1994年の開業以来、パーク ハイアット 東京は日本のラグジュアリーホテルの頂点に君臨し続けてきました。東京の喧騒から離れた「天空の隠れ家」として、また映画『ロスト・イン・トランスレーション』の舞台として、世界中のセレブリティや審美眼を持つ旅人たちを魅了してきたのは周知の通りです。
過度な装飾を排し、タイムレスで洗練されたデザイン、そして一人ひとりに寄り添うパーソナルなサービス。これまでの「パーク ハイアット 東京」が築き上げてきたのは、単なる宿泊施設ではなく、一つの完成された文化でした。
しかし、誕生から30年という節目を迎え、ホテルは今、次なるステージへと向かうための大規模なリニューアルへと舵を切りました。これまでのアイデンティティをいかに守りながら、現代の旅人に求められる「真のラグジュアリー」を再定義するのか。今回の刷新は、日本のホテルシーン全体にとっても大きな転換点となるはずです。
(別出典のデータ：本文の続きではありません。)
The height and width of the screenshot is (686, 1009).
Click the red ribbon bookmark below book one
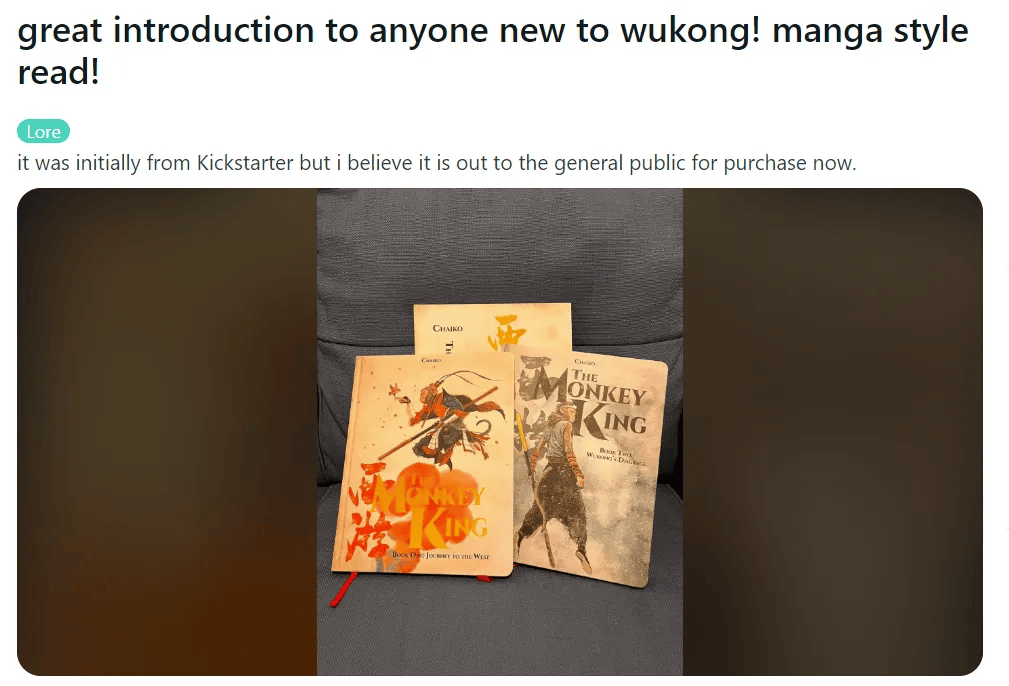click(344, 590)
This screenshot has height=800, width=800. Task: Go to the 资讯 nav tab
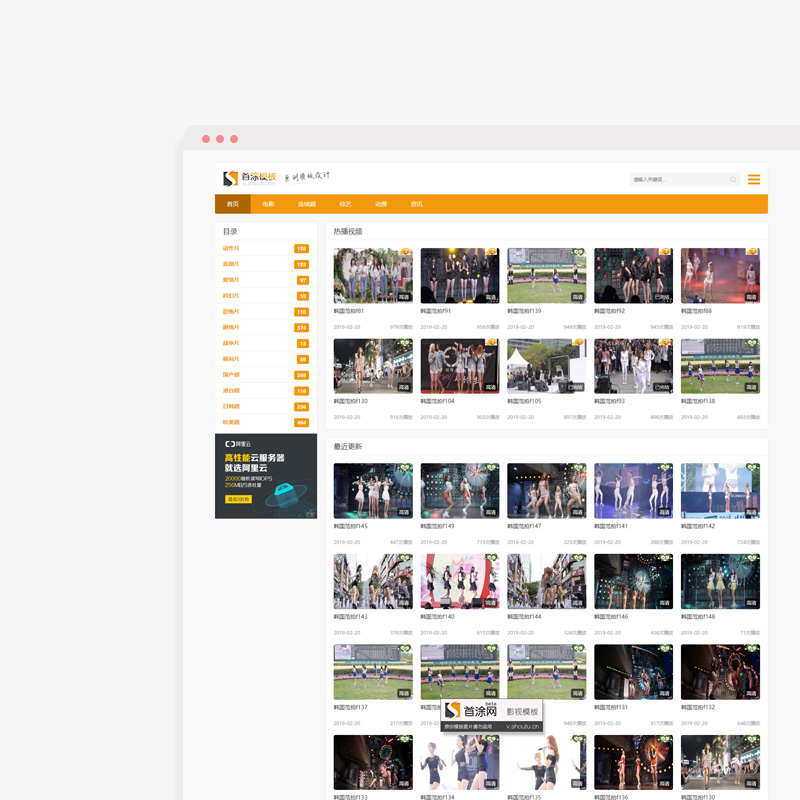pyautogui.click(x=416, y=204)
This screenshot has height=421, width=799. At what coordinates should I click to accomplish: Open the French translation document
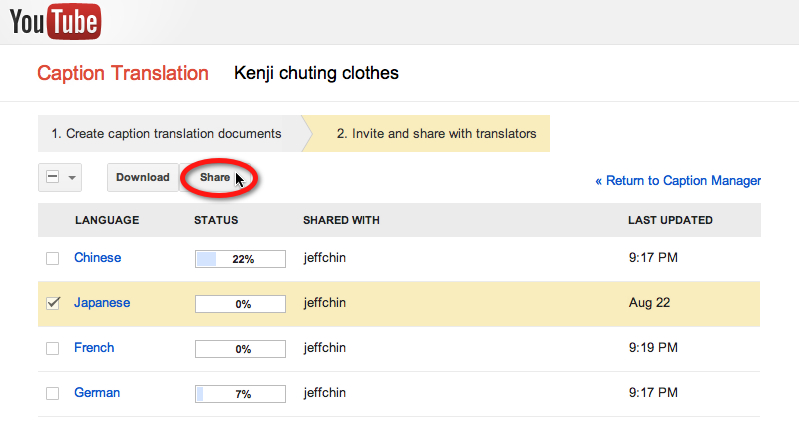coord(94,348)
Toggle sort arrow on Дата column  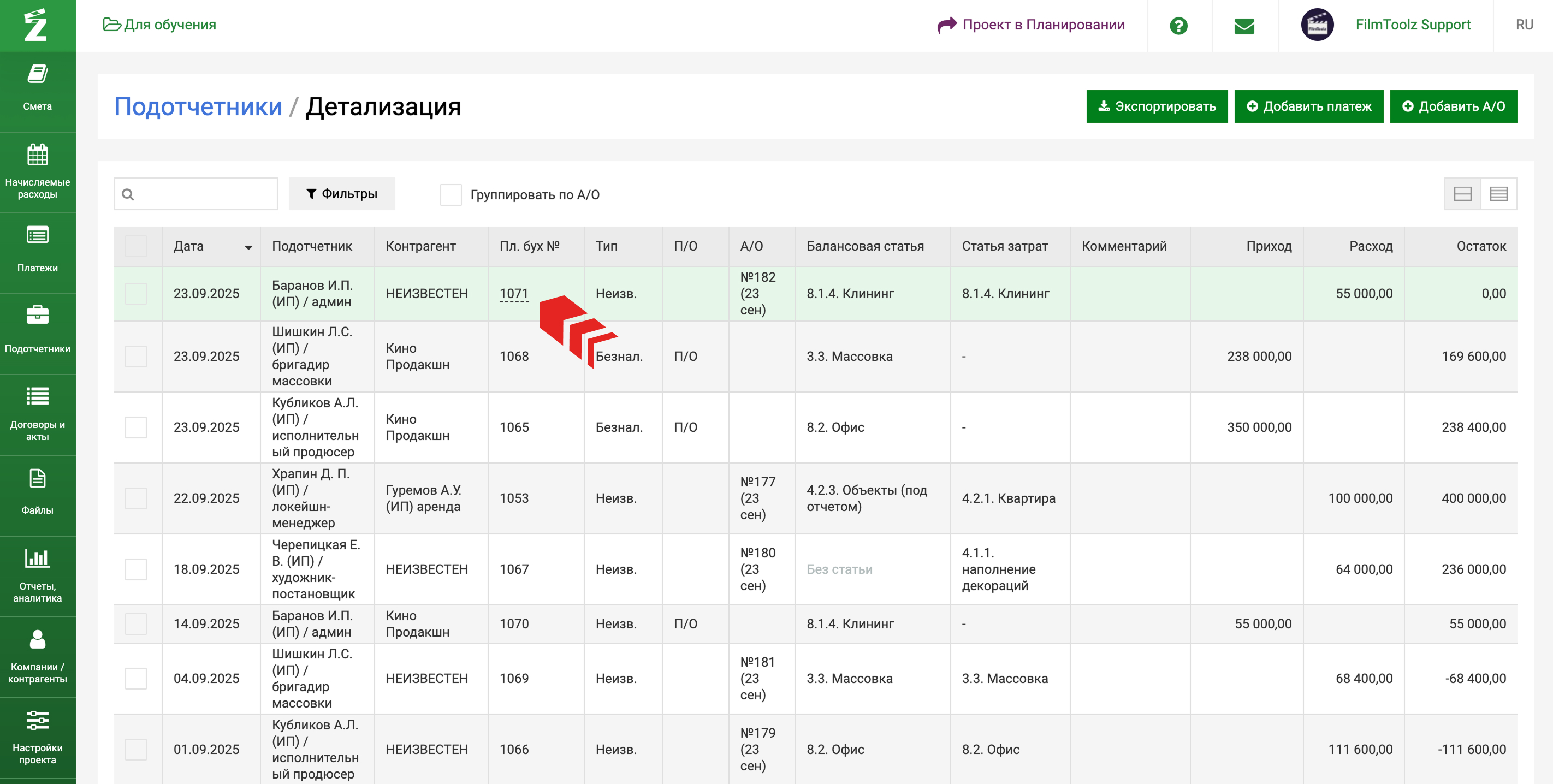point(248,248)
今回のリニューアルの一部は、パリを拠点とするデザインスタジオ「ジュアン マンク」が担当。同スタジオは、インダストリアルデザイナーのパトリック ジュアンと建築家サンジット マンクが2006年に設立したチームで、マラケシュの「ラ マムーニア」やパリ「モンパルナス駅」再開発、ヴァン クリーフ&アーペルのブティック、フォントヴロー修道院のホテル化など、文化的価値の高い建築プロジェクトを数多く手がけてきました。
ホテル全体をより静けさと温もりに満ちたサンクチュアリのような空間へと刷新。素材の柔らかさや光のゆらぎを活かし、心がゆるやかに解きほぐされる現代的なレジデンシャルスタイルへと進化しています。
新しい客室は、落ち着いた色調のキャビネットや柔らかな木材の風合い、しなやかな曲線を描く家具や照明が穏やかな雰囲気を生み出しています。入口から窓辺へと自然に誘う動線設計により、時間の流れがゆっくりとほどけていくような滞在が叶えられています。

また、開業当時から受け継がれる象徴的な要素も随所に取り入れられました。イサムノグチの和紙ランプや、マグノリア(泰山木)の葉をあしらったベッド上部のアートワークなど、ホテルの物語を紡いできた意匠が、新たな空間の中で静かに息づいています。壁面を飾るモダンアートは光と影の豊かな表情を引き出し、落ち着いた奥行きを加えています。

バスルームはシャワーとバスタブをひとつの空間にまとめた日本の浴室文化から着想を得ており、入浴そのものが深い静寂と向き合う体験となるよう意図されています。

スイートは、ジュアン マンクのデザインをより深く取り入れ、邸宅のような親密さと落ち着きを湛えた空間へと進化しました。特注家具や素材の陰影が静けさと華やぎを生み、眺望と光が重なることで独自の体験が広がります。象徴的な「トーキョー スイート」は、オリジナルデザインを忠実に復元しました。

リニューアルを経て、ハードウェアとしての新しさを手に入れたパーク ハイアット 東京。しかし、私たちがこのホテルに期待するのは、単なる真新しい設備だけではありません。それは、あの静謐なライブラリーを抜けた先に広がる高揚感や、都会の喧騒を忘れさせる贅沢な静けさ。そして、ゲストの期待を静かに超えていくスタッフのホスピタリティといった、目に見えない「パーク ハイアットらしさ」の進化です。新しく生まれ変わったその空間は、これからも私たちに「東京という都市を旅する喜び」を教え続けてくれることでしょう。